Admittedly, judgment and order dated 30.1.2014 under challenge was passed in the presence of the learned counsel for the applicants and its certified copy was made available on the next date itself. And yet in the application, no particulars whatsoever have been given for such a huge delay in filing the appeal. The application also does not say when the matter was examined by the appellate authority and on which date it was sent for legal opinion and thereafter, on what date legal opinion was received. The application is apparently vague. Though it is stated that the delay in filing the appeal is bonafide, the fact remains that from day one the authorities concerned have not evinced diligence in pursuing the matter by taking appropriate steps.

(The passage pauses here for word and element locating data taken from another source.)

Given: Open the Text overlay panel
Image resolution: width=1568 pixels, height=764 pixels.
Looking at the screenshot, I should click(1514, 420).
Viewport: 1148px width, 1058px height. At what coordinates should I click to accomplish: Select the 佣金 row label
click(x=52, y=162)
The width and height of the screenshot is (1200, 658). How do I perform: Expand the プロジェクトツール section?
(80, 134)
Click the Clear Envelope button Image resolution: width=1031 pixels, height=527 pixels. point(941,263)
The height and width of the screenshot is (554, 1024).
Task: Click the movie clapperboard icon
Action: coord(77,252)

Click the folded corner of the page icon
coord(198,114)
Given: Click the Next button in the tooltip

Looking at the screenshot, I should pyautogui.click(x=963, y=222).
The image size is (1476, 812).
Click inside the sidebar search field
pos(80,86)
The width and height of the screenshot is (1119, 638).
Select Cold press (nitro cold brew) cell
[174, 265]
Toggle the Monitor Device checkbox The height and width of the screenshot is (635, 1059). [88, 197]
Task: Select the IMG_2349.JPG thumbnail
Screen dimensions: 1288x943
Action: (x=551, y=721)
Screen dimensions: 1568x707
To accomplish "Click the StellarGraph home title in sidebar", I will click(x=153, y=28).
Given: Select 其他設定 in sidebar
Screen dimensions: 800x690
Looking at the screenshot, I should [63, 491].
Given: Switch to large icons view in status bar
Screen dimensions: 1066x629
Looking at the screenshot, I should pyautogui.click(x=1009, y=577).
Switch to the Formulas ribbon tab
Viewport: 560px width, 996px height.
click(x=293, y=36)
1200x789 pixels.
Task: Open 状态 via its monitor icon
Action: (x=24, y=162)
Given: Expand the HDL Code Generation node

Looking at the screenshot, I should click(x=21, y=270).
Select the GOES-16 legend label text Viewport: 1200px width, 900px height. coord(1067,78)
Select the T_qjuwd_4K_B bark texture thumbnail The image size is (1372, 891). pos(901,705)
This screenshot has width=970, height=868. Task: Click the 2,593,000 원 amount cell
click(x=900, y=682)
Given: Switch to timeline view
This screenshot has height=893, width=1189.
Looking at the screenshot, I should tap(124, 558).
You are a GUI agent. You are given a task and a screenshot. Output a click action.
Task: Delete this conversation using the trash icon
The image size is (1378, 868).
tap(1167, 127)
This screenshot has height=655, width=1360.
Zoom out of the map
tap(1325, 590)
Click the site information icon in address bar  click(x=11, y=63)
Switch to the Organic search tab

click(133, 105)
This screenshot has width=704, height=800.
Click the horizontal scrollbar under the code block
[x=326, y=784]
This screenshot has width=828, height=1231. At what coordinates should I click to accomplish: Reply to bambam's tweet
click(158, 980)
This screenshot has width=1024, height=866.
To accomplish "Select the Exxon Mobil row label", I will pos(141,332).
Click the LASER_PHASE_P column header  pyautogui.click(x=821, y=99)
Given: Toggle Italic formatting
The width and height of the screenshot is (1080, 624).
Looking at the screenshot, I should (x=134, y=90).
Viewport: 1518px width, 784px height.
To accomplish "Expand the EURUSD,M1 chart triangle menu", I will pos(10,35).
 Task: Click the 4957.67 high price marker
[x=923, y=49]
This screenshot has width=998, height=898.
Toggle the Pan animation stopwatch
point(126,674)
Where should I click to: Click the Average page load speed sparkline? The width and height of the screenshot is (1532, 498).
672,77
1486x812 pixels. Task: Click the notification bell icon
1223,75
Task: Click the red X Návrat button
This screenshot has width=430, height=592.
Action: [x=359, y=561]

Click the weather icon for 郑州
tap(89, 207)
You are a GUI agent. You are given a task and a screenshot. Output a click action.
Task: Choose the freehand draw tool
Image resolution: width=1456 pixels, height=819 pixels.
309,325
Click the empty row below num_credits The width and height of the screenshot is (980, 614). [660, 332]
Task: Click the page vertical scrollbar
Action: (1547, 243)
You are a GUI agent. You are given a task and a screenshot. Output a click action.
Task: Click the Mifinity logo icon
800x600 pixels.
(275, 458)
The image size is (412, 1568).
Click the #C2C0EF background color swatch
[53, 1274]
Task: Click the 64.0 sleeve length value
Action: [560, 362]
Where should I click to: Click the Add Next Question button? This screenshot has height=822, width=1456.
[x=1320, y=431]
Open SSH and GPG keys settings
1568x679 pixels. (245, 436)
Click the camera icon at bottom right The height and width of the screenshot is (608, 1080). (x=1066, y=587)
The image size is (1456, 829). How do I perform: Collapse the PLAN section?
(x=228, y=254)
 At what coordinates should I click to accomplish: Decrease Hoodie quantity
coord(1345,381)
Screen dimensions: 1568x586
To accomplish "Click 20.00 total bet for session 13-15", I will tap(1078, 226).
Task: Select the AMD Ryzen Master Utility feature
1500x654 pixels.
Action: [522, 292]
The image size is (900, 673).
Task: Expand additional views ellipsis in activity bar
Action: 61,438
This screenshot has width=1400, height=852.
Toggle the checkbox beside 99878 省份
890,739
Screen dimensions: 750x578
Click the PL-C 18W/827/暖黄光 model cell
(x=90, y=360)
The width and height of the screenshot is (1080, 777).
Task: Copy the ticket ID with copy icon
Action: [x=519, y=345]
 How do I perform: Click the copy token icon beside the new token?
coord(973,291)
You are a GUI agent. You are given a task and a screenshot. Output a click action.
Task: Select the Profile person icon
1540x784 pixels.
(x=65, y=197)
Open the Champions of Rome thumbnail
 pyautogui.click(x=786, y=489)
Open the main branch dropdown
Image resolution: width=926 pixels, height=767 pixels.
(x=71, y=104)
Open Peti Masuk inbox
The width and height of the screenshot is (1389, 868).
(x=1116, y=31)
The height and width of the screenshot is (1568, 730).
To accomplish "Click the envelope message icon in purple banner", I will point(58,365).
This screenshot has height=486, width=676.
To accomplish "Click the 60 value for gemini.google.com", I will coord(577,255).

The applicants have miserably failed to give any acceptable and cogent reason to condone the delay in filing the writ appeal required to be filed in the same High Court building. Having regard to the above referred decisions of the Supreme Court in the fact situation of the present case, we find no sufficient cause to condone the delay of 232 days. The application is, accordingly, dismissed. In the result, the appeal also fails and is dismissed on the same ground of delay.